The fine weather had brought two or three painters out, who had set their easels up in various positions around the cove, and the one my father got in conversation with happened to be Lamorna Birch, none other than the founder of the Lamorna colony of artists. Six months after this meeting my parents were living in Lily Cottage, by the stream at Lamorna; and eleven years later, in 1934, I was born.
My father trained in Fine Art at Reading University College and went to Abroath Academy where he specialised in landscape painting. He first came to Cornwall in 1922, on a painting holiday. But when he and my mother discovered Lamorna they fell in love with the place and stayed for the rest of their lives. My father was the last professional artist to have lived in Lamorna
I grew up in Lamorna, spent ten years travelling around and have been here ever since. I got married to Christine (my late wife) in 1961 and came back to Lamorna in 1967. I always kept my interest in painting and would have periods in my life when I painted and I was lucky to have my father’s studio to work in. I painted when I came out of the Air Force, when I was diving and mining.

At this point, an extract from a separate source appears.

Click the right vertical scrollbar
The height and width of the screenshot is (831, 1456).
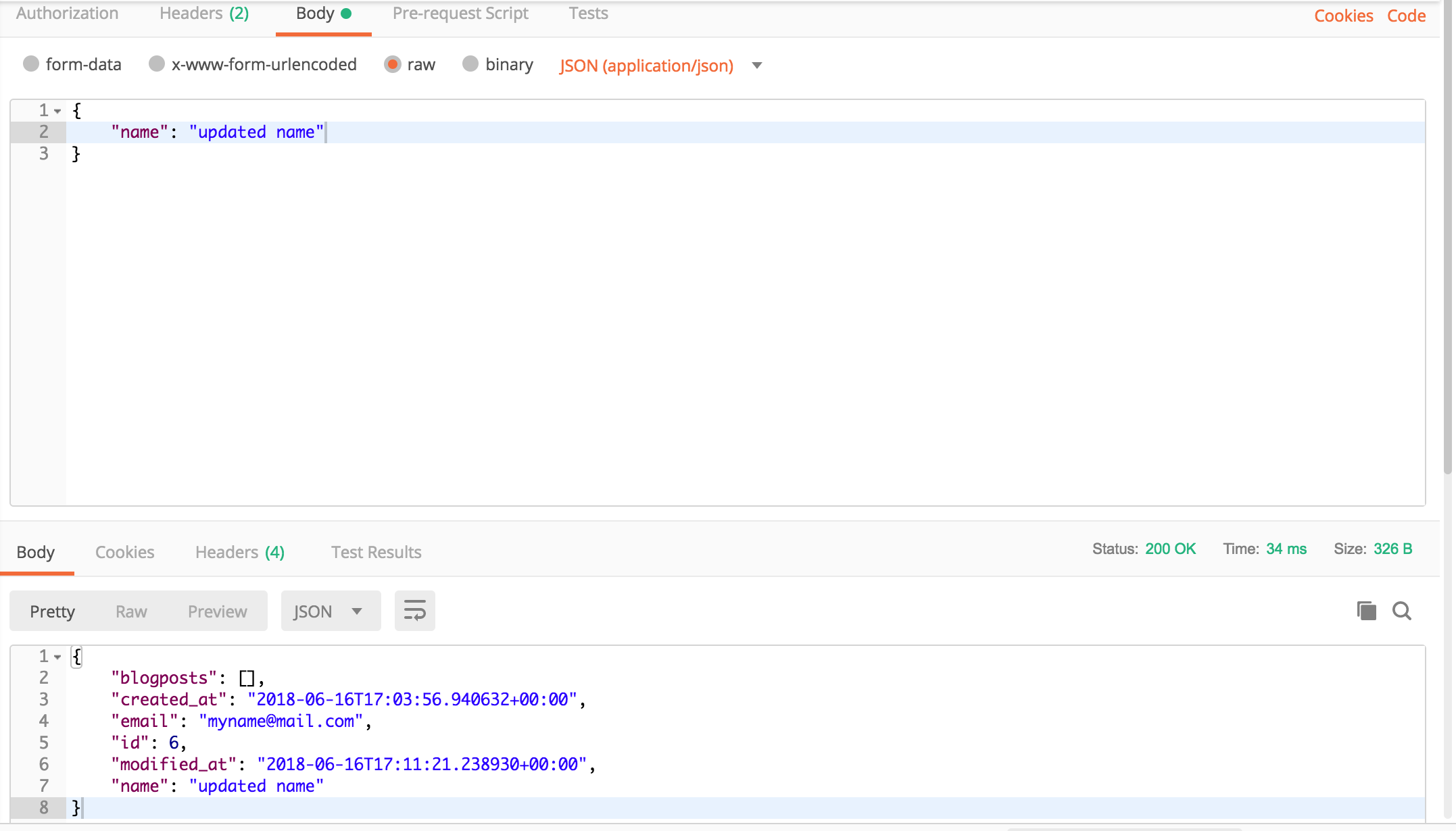click(1447, 236)
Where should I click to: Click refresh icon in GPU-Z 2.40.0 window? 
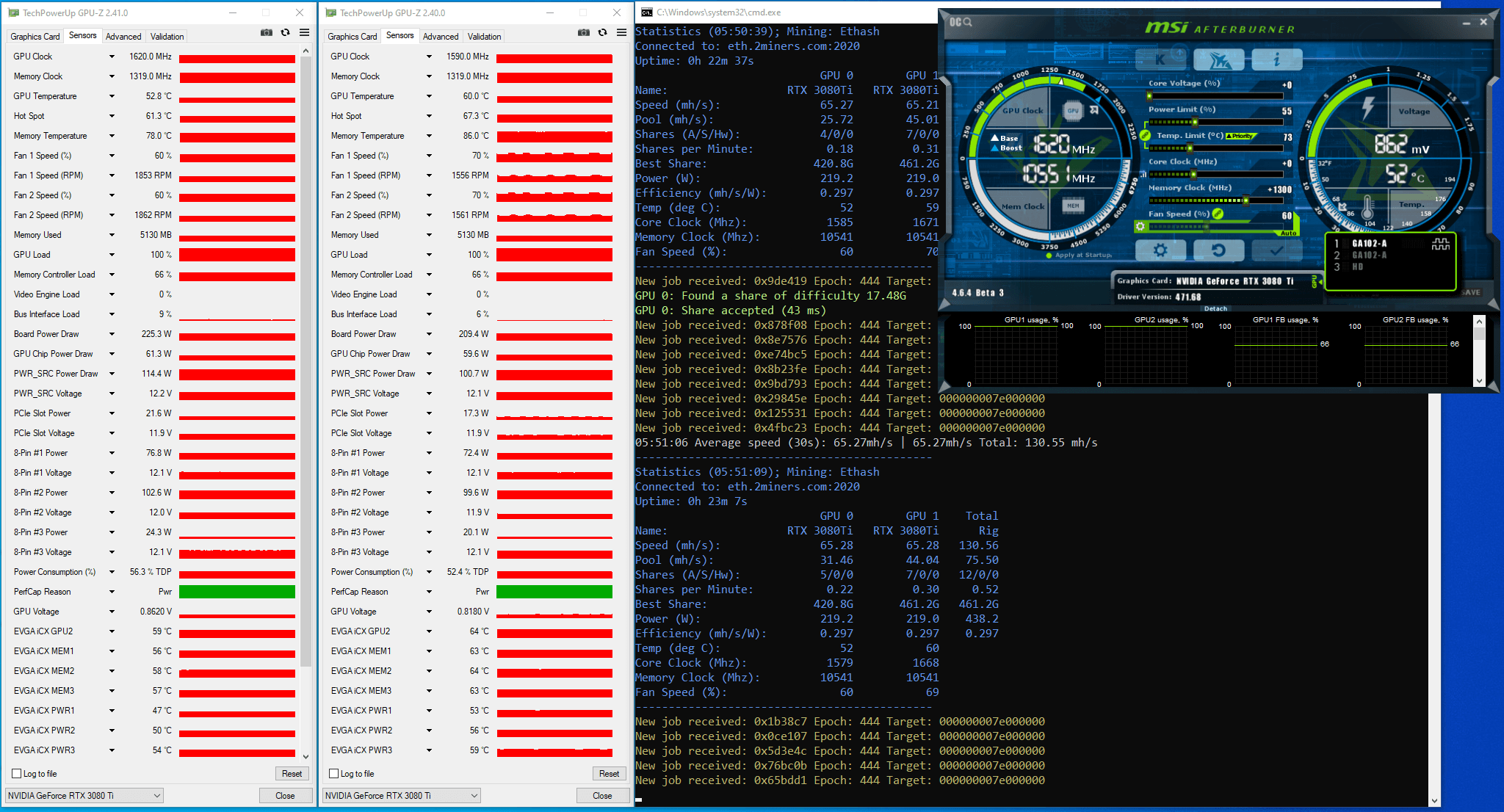point(602,33)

In 1995 Austin Wormleighton wrote the biography of Lamorna Birch called A Painter Laureate’. During this period I was asked to lead a party of interested people around Lamorna to show them the houses where the artists lived and the studios where they worked. From this beginnings a society was formed called ‘The Lamorna Society’ to promote interest in the Lamorna artists with Birch as the father of the Lamorna painters the pivotal figure. The Society now concerns itself with other issues as well as the artists. The history of the place, quarries, the fishing and the farming...

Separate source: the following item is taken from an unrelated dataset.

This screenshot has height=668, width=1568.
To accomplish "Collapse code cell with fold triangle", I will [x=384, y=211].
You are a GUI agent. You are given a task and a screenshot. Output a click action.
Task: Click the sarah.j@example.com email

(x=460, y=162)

(Keith Gardiner, A Painters Paradise, Memories of an artist son growing up in Lamorna).
The Wink:
‘...And the Wink was always a popular pub but when we first came the man who wrote his name down in the history of the Wink was Tommy Bailey. Tommy Bailey was a lovely man. It wasn’t just a pub it was a place where you met a friend- it means a lot...’

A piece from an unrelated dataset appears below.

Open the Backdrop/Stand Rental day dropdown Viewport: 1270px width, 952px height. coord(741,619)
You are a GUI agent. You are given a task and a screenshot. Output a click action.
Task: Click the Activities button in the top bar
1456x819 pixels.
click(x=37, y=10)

(George Smith in Some Lamorna Voices)
‘The Wink’ stands on the Cove Road in the centre of the village. It was a home to Bob and Di Drennan, Alice, the Jack Russell and an ancient cat. The 21st century traveller, whether visiting the Cove and Valley by car or walking the coastal path and sunken lanes, could rest in this oasis, enjoy bar food and Cornish ales and relax in a traditional pub atmosphere. The bar walls and ceilings were full of nautical memorabilia collected by Bob over the 41 years that he and Di were landlords, until 2013.
The Lamorna Wink was a popular drinking spot for the cast of the Summer in February film during production - as the likes of Dan Stevens and Emily Browning adapted a novel by Jonathan Smith, based on the famous artists who lived in the area at the turn of the century.
(The Lamorna Oral History Group,Some Lamorna Voices, 2000).